In this paper we describe the design of an integrated end-to-end brokering system that performs automated discovery, automated mediation and automated transformation of Web Services requests and responses. In contrast to more static approaches that deal with pre-selected data servers, our approach creates a dynamic knowledge base from Web Service interface specifications that are discovered on the fly. The dynamic knowledge base assists with mediating requests to data providers that have ad-hoc interfaces or differing versions of a community accepted interface.

Our design incorporates ontologies into the development of an Integrated Web Services Broker (IWB). This approach contrasts with developments that assume that shared ontologies have been adopted or published in order to support service discovery and integration. In addition to the use of ontologies we have evaluated classifier technology for the subtask of Web Services discovery. It has been noted that classifiers generalize well in sparse data, which is a characteristic of our Web Services application domain. Our use of classifiers in this manner does not require a formal domain definition nor does it require data providers to deploy any additional specialized ontological descriptions of their Web service.

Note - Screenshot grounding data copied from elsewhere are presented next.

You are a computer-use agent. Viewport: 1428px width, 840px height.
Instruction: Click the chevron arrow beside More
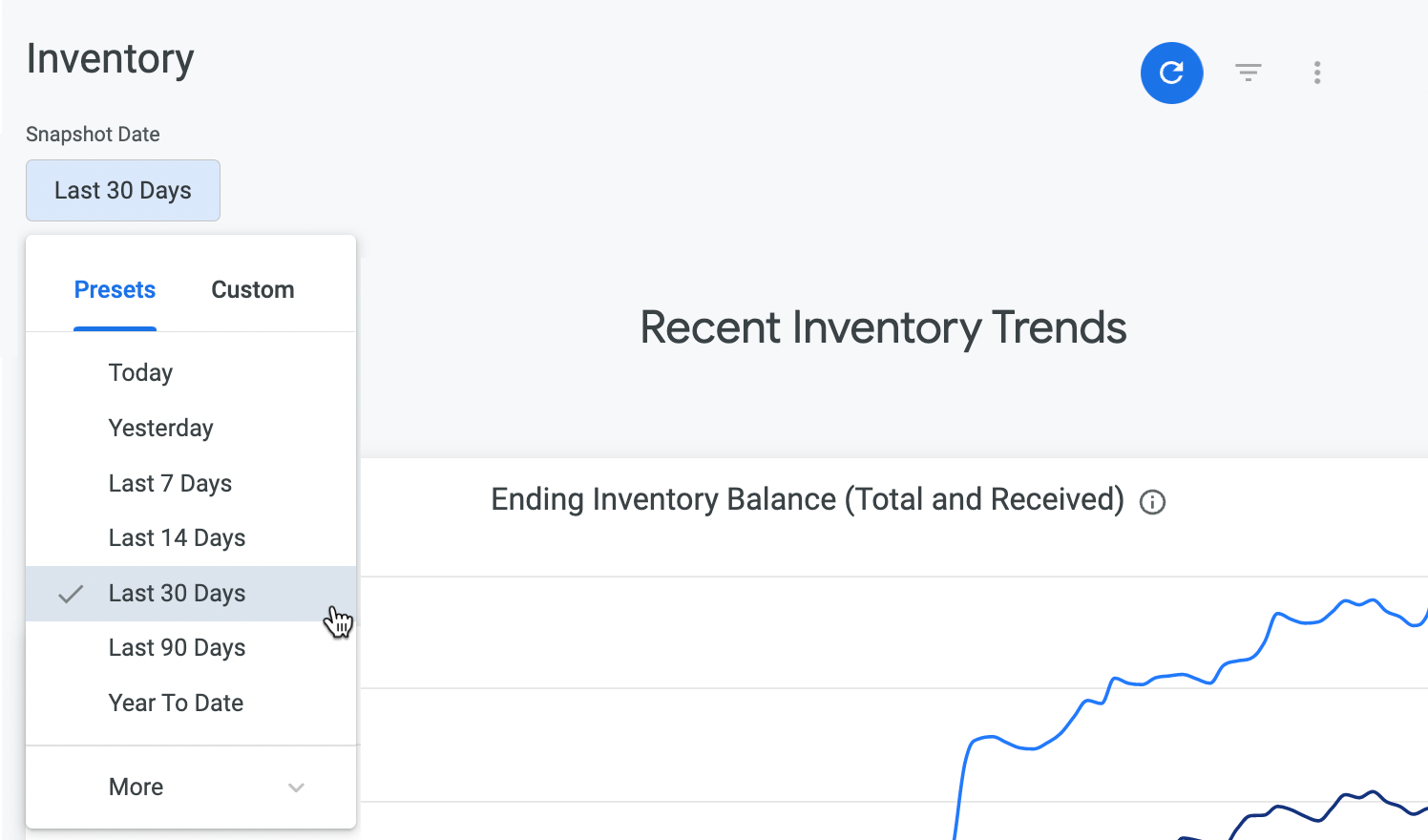coord(296,788)
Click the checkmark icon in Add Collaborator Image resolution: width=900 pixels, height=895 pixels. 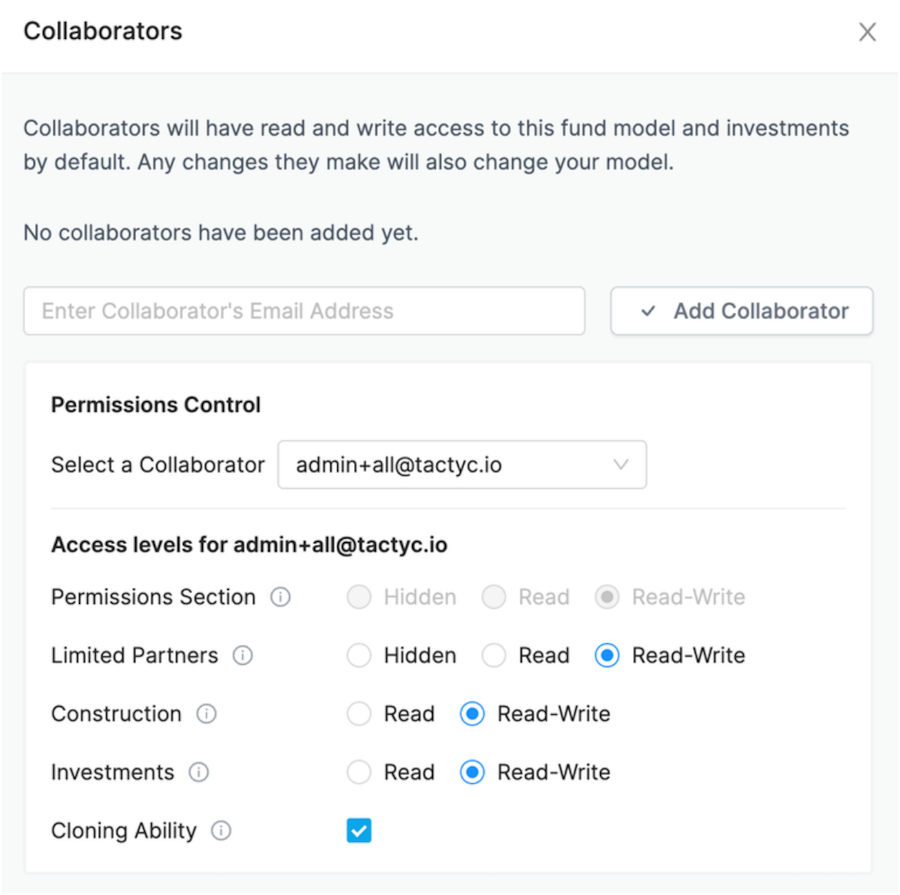point(648,311)
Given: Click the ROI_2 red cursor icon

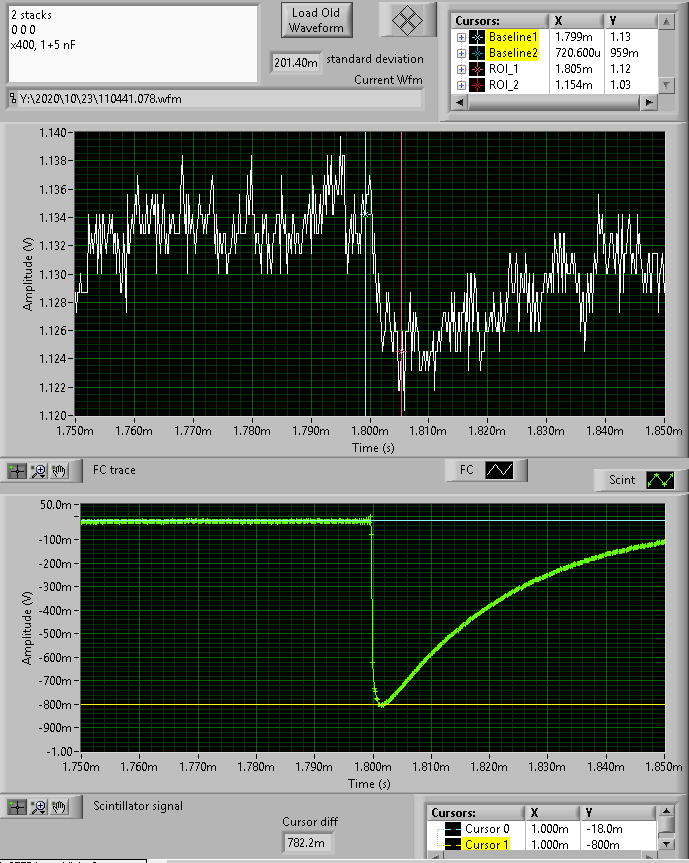Looking at the screenshot, I should coord(477,85).
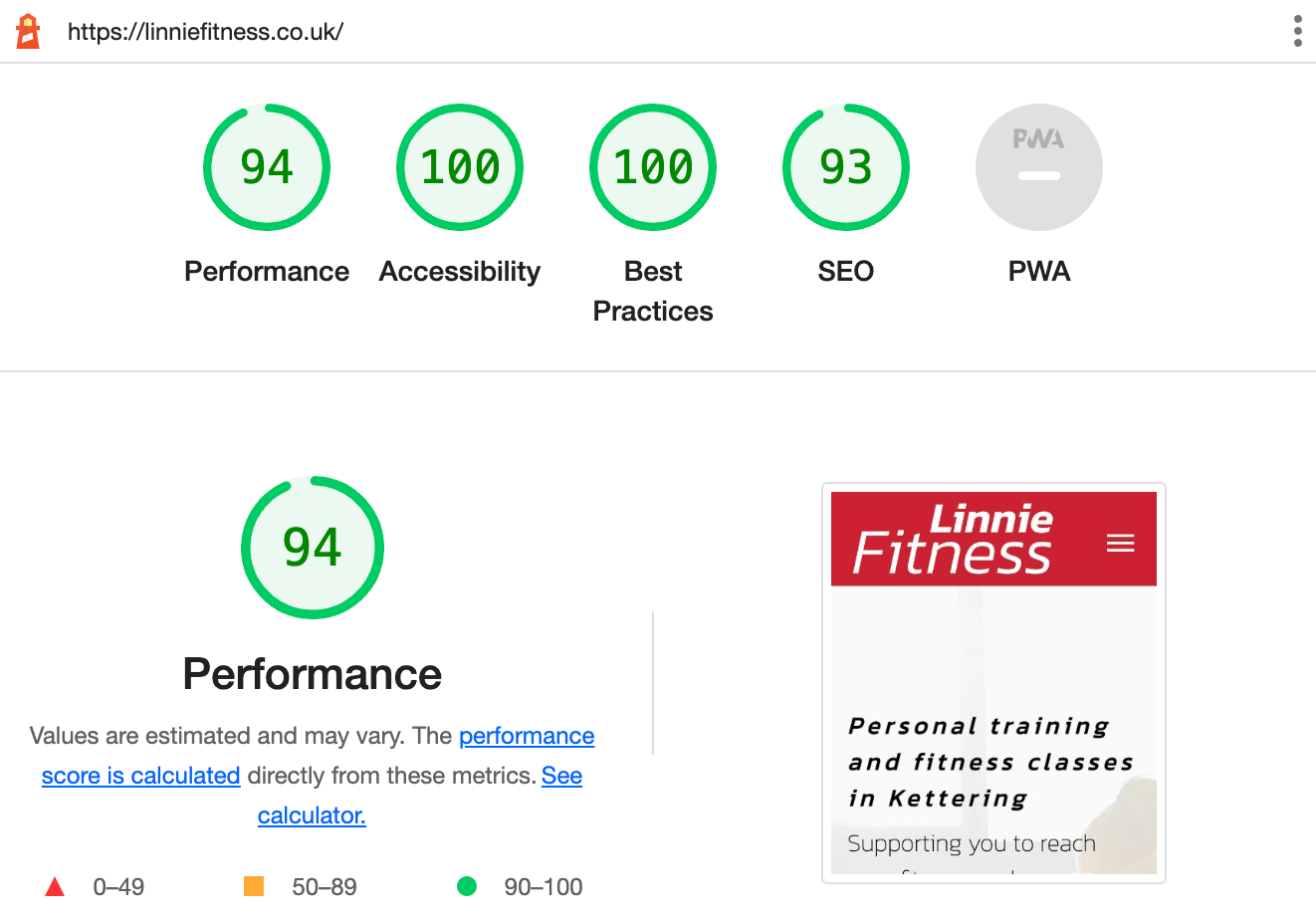Screen dimensions: 1316x924
Task: Click the SEO category label
Action: (x=845, y=270)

There are general characteristics that should be found in any environment in which an automated system will operate. First, the domain must be one in which human intervention is neither required nor desirable. Since we are considering a Web Services context, data providers must have adopted a text-based, structured Web Services interface. This interface should subscribe to Web Services standards of self-description. While the structural content of each Web Services interface may differ significantly, the domain should be one in which key terminology that may be found in any interface has common conceptual content and is well understood and bounded. In this operating environment, it is desirable to isolate potential data sources in advance as opposed to attempting to discover service availability and capability on demand.

These characteristics are broadly applicable and encompass many typical application areas, and in this paper we describe the design and development of the IWB relative to these characteristics. The steps and issues we will be describing are basically applicable to any Web Services brokering system. Here, we illustrate the design specifically for the application context in which we are developing this system, that is, meteorological and oceanographic (MetOc) forms of data.